_Work required_
Starting at the top of the data and ending with the line that holds "Webdesign & development Softmedia (516, 2502)", transcribe each line exactly; include both ends.
▬▬▬
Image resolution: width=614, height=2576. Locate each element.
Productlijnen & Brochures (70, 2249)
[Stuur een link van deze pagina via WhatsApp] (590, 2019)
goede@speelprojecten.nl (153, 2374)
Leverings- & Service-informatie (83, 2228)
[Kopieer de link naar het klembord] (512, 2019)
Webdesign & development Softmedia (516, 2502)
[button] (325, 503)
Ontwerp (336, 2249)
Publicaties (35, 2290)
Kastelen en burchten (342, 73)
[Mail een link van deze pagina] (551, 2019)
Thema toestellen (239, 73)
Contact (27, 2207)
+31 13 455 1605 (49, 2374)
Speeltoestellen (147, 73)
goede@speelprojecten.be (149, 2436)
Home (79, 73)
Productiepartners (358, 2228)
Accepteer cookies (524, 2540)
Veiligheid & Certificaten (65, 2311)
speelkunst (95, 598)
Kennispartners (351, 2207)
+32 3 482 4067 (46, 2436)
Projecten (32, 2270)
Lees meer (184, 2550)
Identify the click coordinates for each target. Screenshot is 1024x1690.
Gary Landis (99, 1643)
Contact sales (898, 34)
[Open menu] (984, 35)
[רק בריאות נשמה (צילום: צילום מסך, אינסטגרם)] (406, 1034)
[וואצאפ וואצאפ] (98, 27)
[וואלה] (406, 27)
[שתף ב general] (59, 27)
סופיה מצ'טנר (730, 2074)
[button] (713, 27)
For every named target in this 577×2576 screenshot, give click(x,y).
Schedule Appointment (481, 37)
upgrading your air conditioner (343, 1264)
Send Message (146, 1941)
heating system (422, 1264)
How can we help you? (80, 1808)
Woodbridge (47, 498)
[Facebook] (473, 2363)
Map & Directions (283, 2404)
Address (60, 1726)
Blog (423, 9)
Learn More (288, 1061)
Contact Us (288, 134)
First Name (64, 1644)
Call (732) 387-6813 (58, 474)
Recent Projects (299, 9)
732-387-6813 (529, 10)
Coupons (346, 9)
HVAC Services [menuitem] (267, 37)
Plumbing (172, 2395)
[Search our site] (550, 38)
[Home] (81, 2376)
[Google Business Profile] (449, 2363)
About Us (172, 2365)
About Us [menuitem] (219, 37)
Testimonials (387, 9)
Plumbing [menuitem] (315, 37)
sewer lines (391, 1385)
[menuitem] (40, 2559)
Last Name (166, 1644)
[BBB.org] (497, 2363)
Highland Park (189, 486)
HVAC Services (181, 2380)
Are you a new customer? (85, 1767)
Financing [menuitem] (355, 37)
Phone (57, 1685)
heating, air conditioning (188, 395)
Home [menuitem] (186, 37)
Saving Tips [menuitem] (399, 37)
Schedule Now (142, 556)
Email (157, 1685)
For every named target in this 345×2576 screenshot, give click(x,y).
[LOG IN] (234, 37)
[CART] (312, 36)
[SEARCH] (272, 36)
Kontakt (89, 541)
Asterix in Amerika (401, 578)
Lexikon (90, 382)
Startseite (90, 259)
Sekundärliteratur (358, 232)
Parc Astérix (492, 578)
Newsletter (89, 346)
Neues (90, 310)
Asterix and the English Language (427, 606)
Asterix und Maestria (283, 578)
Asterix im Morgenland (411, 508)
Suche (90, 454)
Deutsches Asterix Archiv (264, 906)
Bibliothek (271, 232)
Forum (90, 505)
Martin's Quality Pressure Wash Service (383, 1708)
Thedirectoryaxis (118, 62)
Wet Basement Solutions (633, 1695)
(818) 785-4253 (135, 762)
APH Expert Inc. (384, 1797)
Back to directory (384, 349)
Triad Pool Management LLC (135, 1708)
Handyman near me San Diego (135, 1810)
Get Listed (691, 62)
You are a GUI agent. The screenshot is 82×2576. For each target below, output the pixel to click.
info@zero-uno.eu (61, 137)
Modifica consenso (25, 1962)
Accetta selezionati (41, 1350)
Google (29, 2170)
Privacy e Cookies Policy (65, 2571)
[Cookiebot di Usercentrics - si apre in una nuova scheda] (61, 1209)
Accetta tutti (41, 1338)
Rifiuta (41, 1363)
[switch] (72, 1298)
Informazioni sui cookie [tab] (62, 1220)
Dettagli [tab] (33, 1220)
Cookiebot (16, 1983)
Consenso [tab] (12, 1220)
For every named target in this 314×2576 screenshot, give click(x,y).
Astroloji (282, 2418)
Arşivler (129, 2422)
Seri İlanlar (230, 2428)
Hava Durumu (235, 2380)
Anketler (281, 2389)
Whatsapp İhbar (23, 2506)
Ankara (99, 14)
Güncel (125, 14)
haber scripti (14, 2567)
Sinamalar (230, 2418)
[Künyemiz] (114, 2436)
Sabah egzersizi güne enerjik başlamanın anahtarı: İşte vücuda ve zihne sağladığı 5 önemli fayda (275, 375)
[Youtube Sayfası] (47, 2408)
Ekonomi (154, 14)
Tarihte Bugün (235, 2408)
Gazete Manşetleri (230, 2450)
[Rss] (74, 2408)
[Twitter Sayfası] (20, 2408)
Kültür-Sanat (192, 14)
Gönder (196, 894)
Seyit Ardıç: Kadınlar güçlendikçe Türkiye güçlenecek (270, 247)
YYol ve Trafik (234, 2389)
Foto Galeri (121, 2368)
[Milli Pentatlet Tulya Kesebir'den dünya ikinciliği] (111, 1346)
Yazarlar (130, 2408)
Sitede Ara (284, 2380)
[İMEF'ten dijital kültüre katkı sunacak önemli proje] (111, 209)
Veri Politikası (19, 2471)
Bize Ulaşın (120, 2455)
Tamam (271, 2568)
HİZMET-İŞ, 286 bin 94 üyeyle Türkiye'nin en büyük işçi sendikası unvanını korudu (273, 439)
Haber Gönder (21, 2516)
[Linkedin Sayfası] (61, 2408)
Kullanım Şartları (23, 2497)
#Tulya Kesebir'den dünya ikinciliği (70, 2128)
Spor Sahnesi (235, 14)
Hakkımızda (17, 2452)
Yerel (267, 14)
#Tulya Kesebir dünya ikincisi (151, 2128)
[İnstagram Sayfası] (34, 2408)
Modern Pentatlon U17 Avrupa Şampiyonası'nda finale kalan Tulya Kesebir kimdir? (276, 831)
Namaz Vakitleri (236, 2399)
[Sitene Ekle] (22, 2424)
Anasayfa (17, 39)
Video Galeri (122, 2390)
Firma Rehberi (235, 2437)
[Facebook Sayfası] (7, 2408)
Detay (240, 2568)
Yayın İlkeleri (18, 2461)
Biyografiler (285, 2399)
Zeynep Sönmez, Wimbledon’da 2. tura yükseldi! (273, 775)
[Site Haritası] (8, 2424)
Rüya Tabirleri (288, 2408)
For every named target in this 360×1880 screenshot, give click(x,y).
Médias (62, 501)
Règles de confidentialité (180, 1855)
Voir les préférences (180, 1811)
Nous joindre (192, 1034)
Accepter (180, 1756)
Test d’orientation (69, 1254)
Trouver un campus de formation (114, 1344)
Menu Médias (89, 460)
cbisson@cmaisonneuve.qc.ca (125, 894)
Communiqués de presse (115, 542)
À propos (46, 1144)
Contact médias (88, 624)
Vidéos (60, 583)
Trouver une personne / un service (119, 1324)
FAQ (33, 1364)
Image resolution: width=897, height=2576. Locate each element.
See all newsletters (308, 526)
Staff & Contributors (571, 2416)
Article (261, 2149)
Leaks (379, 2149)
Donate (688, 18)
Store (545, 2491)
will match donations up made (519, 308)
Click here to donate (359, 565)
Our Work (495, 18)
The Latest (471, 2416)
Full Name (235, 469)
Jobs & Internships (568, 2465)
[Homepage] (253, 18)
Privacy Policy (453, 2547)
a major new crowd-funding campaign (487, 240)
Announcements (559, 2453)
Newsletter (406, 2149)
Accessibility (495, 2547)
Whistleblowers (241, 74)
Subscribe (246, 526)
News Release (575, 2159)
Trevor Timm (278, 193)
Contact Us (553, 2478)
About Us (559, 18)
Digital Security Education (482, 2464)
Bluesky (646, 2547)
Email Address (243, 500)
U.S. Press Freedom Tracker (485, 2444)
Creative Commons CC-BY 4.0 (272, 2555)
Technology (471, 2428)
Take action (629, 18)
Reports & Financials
▬▬▬
_Solved problem_
Image resolution: width=614, height=2576. Locate each element.
Productlijnen & Brochures (70, 2249)
[Stuur een link van deze pagina via WhatsApp] (590, 2019)
goede@speelprojecten.nl (153, 2374)
Leverings- & Service-informatie (83, 2228)
[Kopieer de link naar het klembord] (512, 2019)
Webdesign & development Softmedia (516, 2502)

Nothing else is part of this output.